Assignment:
Take every line from the material that has the word "agent" in it.

Material for this task:
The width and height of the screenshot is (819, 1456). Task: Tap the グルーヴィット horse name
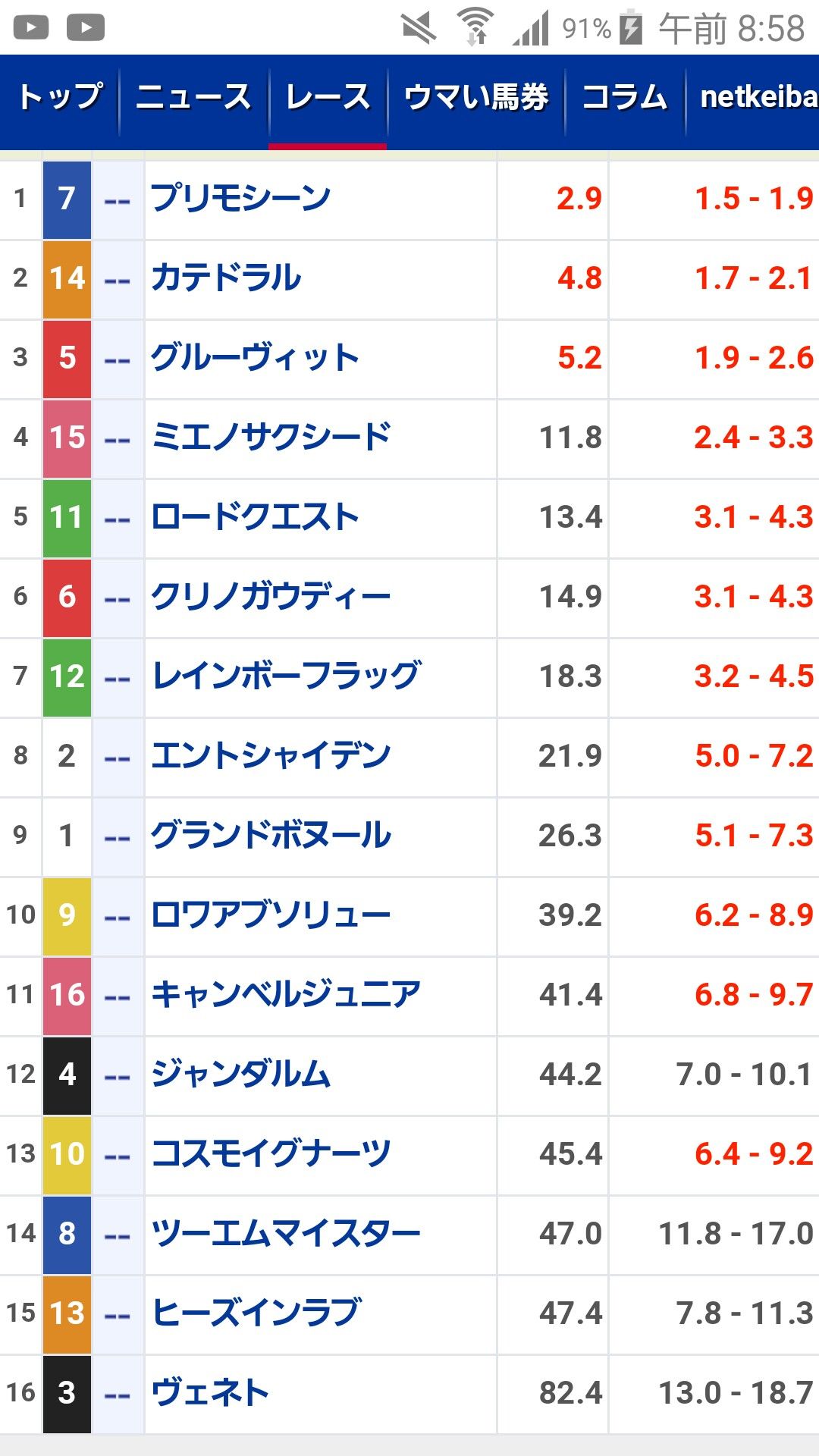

---

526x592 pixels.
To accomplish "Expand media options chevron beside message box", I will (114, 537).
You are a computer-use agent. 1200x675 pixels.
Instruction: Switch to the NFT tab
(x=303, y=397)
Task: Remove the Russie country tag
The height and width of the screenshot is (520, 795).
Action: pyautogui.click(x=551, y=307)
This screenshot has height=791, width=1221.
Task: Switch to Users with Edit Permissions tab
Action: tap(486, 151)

...

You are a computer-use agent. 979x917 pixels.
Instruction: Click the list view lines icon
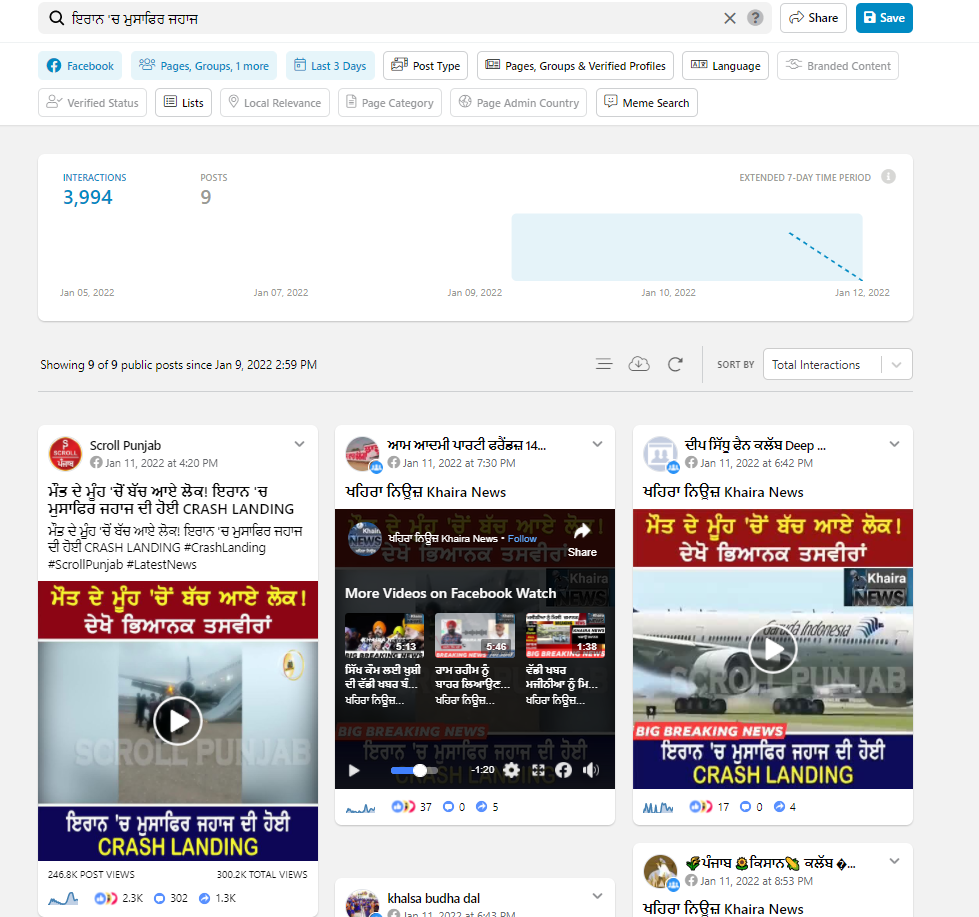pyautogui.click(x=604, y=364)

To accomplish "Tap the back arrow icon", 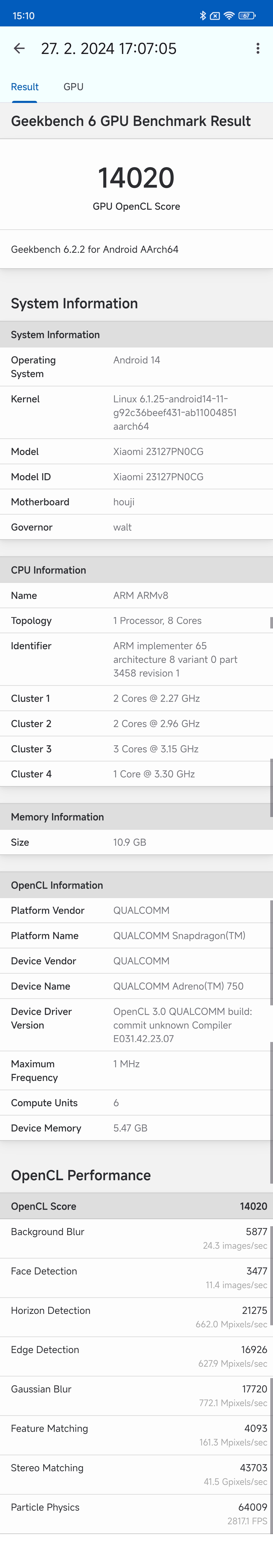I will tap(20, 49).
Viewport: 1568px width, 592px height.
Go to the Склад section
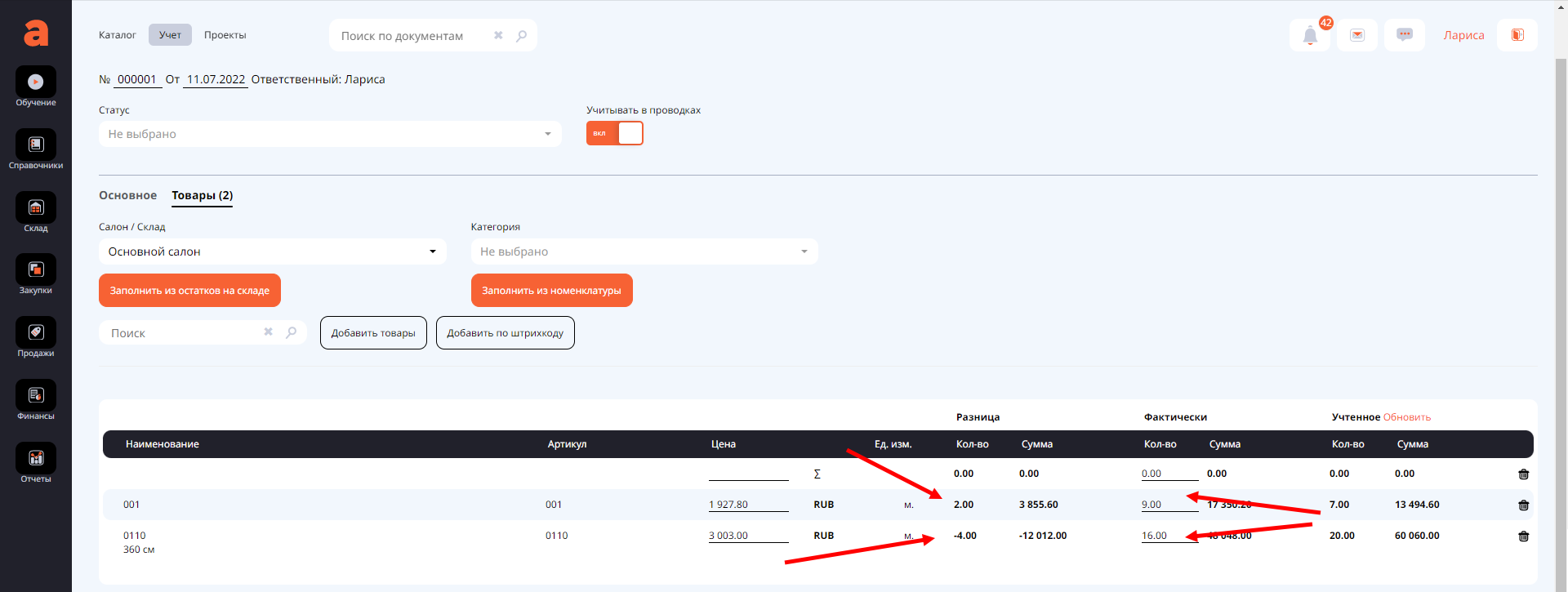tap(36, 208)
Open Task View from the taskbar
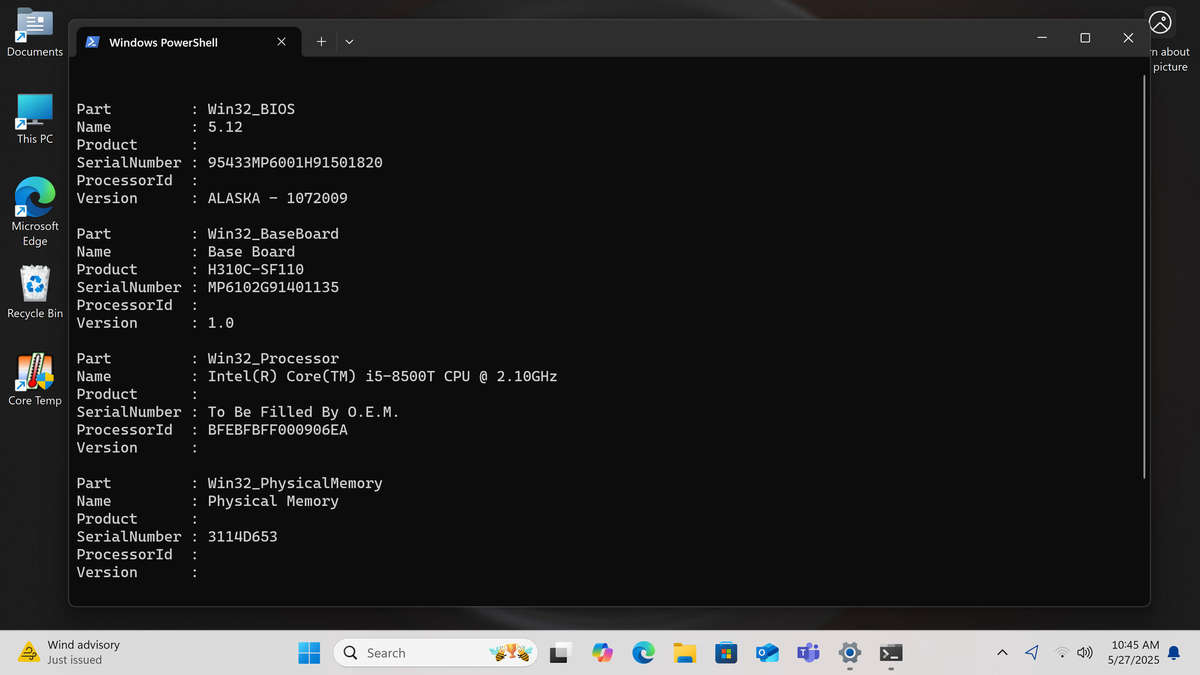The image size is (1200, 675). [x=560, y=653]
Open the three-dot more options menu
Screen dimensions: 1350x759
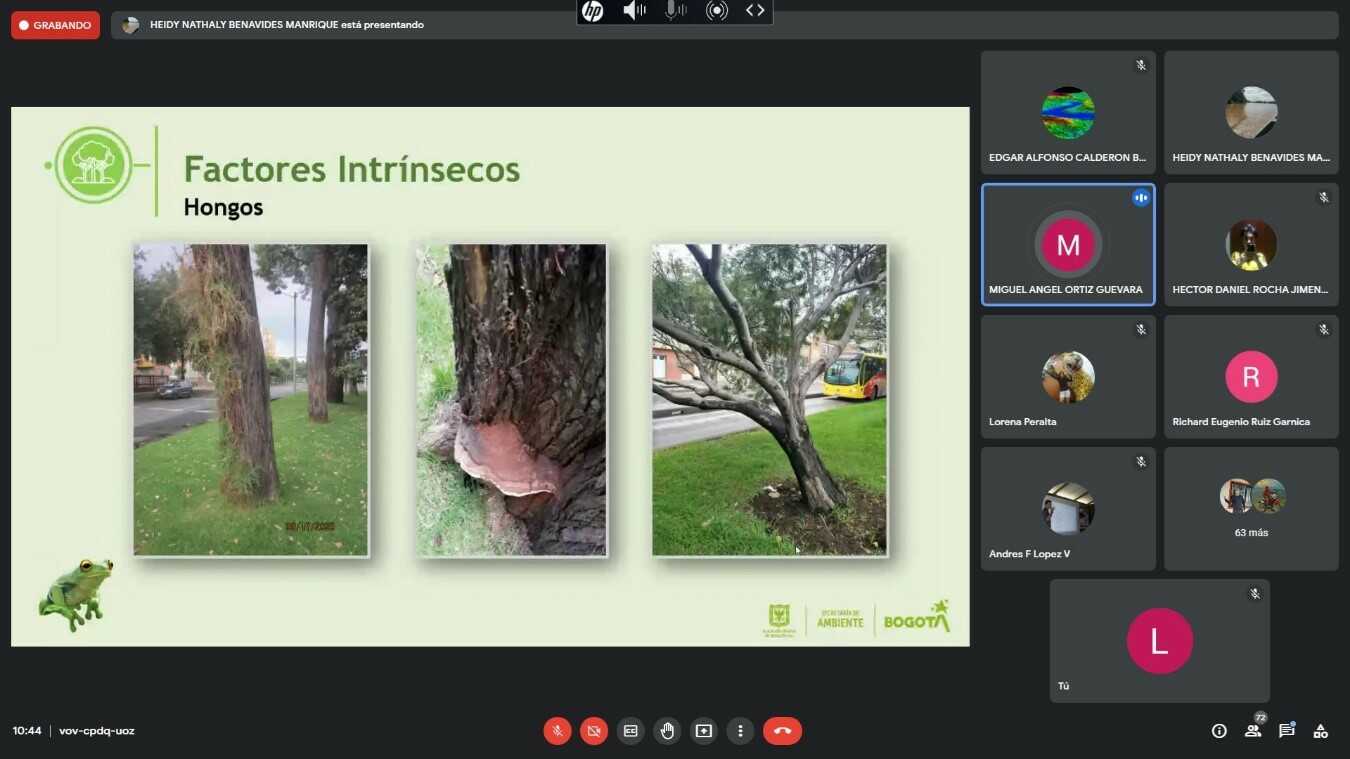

Expected answer:
You are a computer-use agent. 1200x675 pixels.
You are a computer-use agent. 979x917 pixels.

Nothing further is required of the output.